Внутри что-то шевельнулось. От нервов, не иначе. Горло сжало стальными тисками, в животе скрутился тугой узел, штаны намокли…вот те нате. Через столько прошел, а от такого пустяка обделался! Генерал глупо хихикнул, но смех быстро перешел в мычание от боли. Нет, что-то было точно не так, этот говнюк точно что-то натворил! Узел в животе не рассасывался, нет, он становился сильнее, ходил ходуном, физически выпирал наружу, горло передавило так, что нельзя было ни вдохнуть, ни выдохнуть. Он упал на землю и почувствовал, что его собственный кишечник разрывает его плоть, выбираясь наружу, вытягивая за собой все, что только можно; он хотел бы заорать от боли, но не мог – легкие, похоже, отправились следом.
Оставив бесполезный мозг позади, бывший генерал выбрался из кокона и отряхнулся. Из зданий выходили другие пробудившиеся, стряхивая с себя остатки старой, ненужной плоти, и впервые за последние годы им было не холодно и не страшно. Существа собрались в плотный комок, переплелись, срослись, объединились – и покатились прочь, искать другие части себя, чтобы слиться с ними во имя общей цели.
Выпустив сигнал, Болька – то, что от него осталось в закоулках нервных окончаний – почувствовал бога. Настоящего Бога, которому подвластно все. И в последние мгновения, прежде чем раствориться в едином благостном уме, он увидел, как все будет. Это больше не было какой-то вероятностью, - теперь это было абсолютно точно определено. Он видел, как сигнал окутывает Землю, как люди, те немногие, что остались после ядерной войны, те, что выживали в зиме эти долгие годы и прошли через многое ради того, чтобы оказаться здесь, пробудились. Им было больно, очень больно перерождаться, но после этого боль была не важна. Не страшна. Они уже не были людьми, - сбросив свою старую кожу, очистившись, они примыкали к богу, сливались, объединялись, росли и питались. Были немногие, кто не поддался, кто сидел глубоко и отказался принимать дар; они пытались бороться, - теми же немногими ракетами, с которых война началась, тем, что осталось с тех пор, но безуспешно. Какие-то части сгорели в атомном пламени, но не пропали, потому что сигнал их уже объединил; объединившаяся часть бога стала питаться. Расти. Развиваться.
Собрав и сожрав все, что было можно, развившись, обрастя жировыми отложениями титанических масштабов, существо – часть – создание – оттолкнулось от Земли, одним рывком вышло в космос, свернулось, развернулось и с огромной скоростью устремилось вперед, к остальному телу.

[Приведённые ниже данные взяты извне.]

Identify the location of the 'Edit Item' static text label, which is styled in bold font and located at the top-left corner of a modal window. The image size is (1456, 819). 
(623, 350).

Тысячу, сто тысяч, миллион лет – или секунд – спустя, он – человечество – мы добрались до остального тела. Исполинское тело, растянутое на многие тысячи или миллионы километров; у нас не было глаз, чтобы это понять. Но мы чувствовали, понимали, знали, куда нам надо лететь; место для нас было уже готово. Подлетев, мы распростали свои нервные окончания и мышцы и идеально влились в общее тело.

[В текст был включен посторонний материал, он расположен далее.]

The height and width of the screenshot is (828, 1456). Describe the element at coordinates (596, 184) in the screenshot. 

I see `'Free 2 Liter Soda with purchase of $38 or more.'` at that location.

Тело загудело, зашелестело, зашумело, заискрилось – и бог снизошел в него, наконец соединясь со своими детьми, придя в этот мир ради спасения их от страданий, ради определения их жизней, ради себя и ради них, единых в нем. Человечество радостно задрожало, сжалось миллиардами ягодиц и издало триумфальный божественный пердеж, возвещая новую эру.